Tasks:
a: Which tag pages does the passage about LessWrong posts below name as examples?
b: According to the passage about LessWrong posts below, what was the Sanity & Survival Summit centrally oriented around?

Where I agree and disagree with Eliezer by Paul Christiano
Paul Christiano’s (head of the Alignment Research Center) response to the above article by Eliezer. The two frequently get cited together (and this is the second-highest karma post on LW).
Let’s think about slowing down AI by Katja Grace
This post preceded (and maybe precipitated) a very large shift in the strategy of many people working on AI existential risk, in what seems to me to be a positive direction. Since this post came out, many of the people I most respect in the field have shifted their primary strategy to one that is trying to delay the development of existentially dangerous AI systems, and many of those people seemed to have been influenced by this article.
Of course LessWrong is not only about existential risk from AI. Some good posts written on non-AI topics include:
Strong Evidence is Common by Mark Xu
I really like this post. It's a crisp, useful insight, made via a memorable concrete example (plus a few others), in a very efficient way. And it has stayed with me.
— Joe Carlsmith (Open Philanthropy researcher on the worldview investigation team
How factories were made safe by Jason Crawford
The go-to suggestions for pretty much any structural ill in the world today is to "raise awareness" and "appoint someone". These two things often make the problem worse. "Raising awareness" mostly acts to give activists moral license to do nothing practical about the problem, and can even backfire by making the problem a political issue. [...]
So what was different with factory safety? This post does a good job highlighting the two main points:
The problem was actually solvable
The people who could actually solve it were given a direct financial incentive to solve it
This is a good model to keep in mind both for optimistic activists who believe in top down reforms, and for cynical economists and public choice theorists. Now how can we apply it to AI safety?
— Jacob Falkovich (long-time blogger and author of “Seeing the Smoke”)
My computational framework for the brain by Steven Byrnes
An IMO very impressive attempt at creating a complete model of how the brain performs high-level cognition, written by Steven Byrnes, staff researcher at Astera.
Simulacra levels and their interactions by Zvi Mowshovitz
I found the concept of “Simulacra levels of conversations” to be a really crucial tool for understanding how to think about large-scale coordination, including things like an AI pause/summer. A quick summary from Zvi himself:
Level 1: There’s a lion across the river.
Level 2: I don’t want to go (or have other people go) across the river.
Level 3: I’m with the popular kids who are too cool to go across the river.
Level 4: A firm stance against trans-river expansionism focus-grouped well with undecided voters in my constituency.
These posts are of course only a very small fraction of the high-quality posts on LessWrong. If the reader has any doubt about the volume and quality of thinking on Lesswrong, I encourage them to check out the Best of LessWrong page, as well as any tag pages on topics that you feel comfortable judging the quality on. Some tag pages of this type: Iterated Amplification, Forecasting & Prediction, Coordination / Cooperation, Anthropics, Efficient Market Hypothesis, Geometric Rationality, and many many more.
In 2021 we ran the Sanity & Survival Summit, a very highly rated retreat for a lot of what I consider the best thinkers in the AI x-risk space. It was oriented centrally around memos instead of presentations or talks. We followed this up with Palmcone in 2022, which followed a similar structure. This structure was then subsequently copied and adopted for a large number of EA and AI x-risk-adjacent events, including the last three EA Coordination Forum events, and the last two Existential Security summit events organized by CEA.

Provided information:
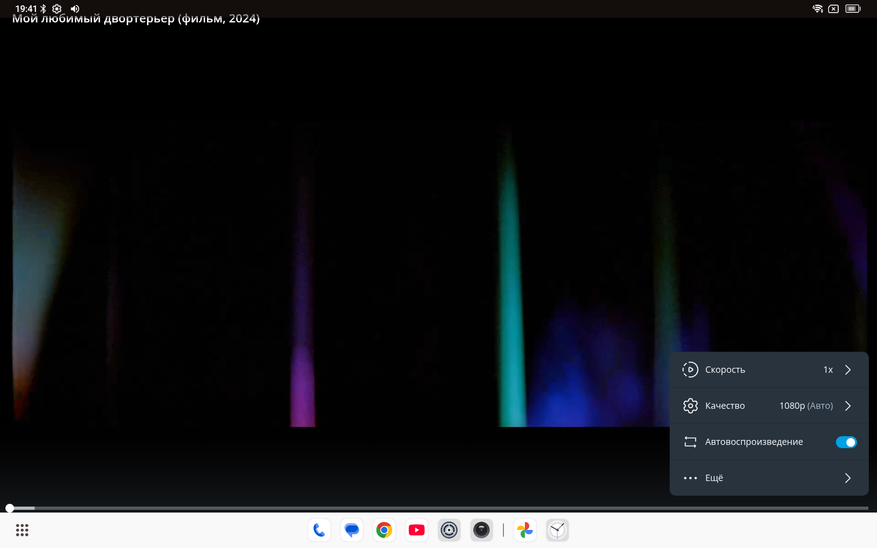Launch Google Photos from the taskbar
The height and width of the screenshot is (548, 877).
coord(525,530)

---

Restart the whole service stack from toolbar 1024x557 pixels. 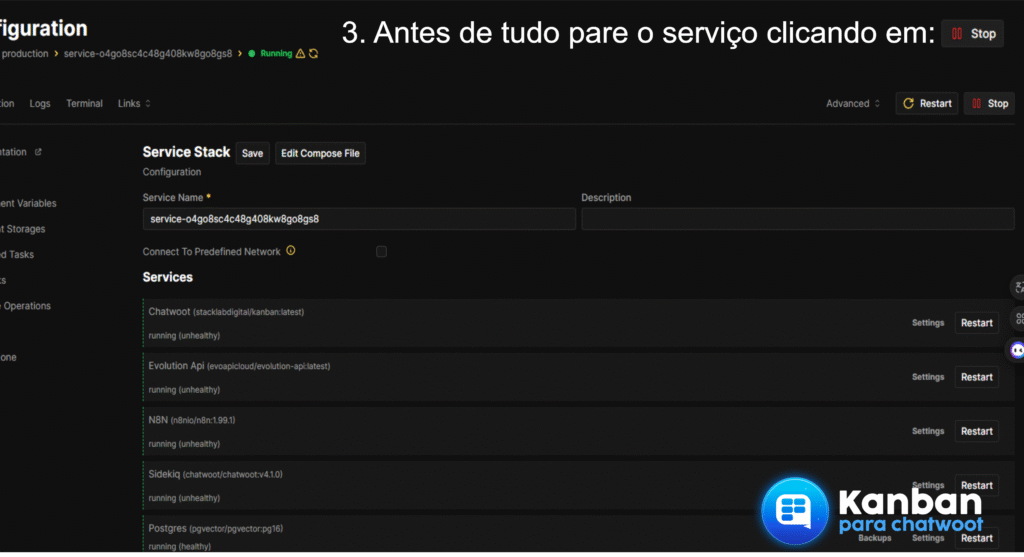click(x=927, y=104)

Final answers:
a: Iterated Amplification, Forecasting & Prediction, Coordination / Cooperation, Anthropics, Efficient Market Hypothesis, and Geometric Rationality.

b: It was oriented centrally around memos instead of presentations or talks.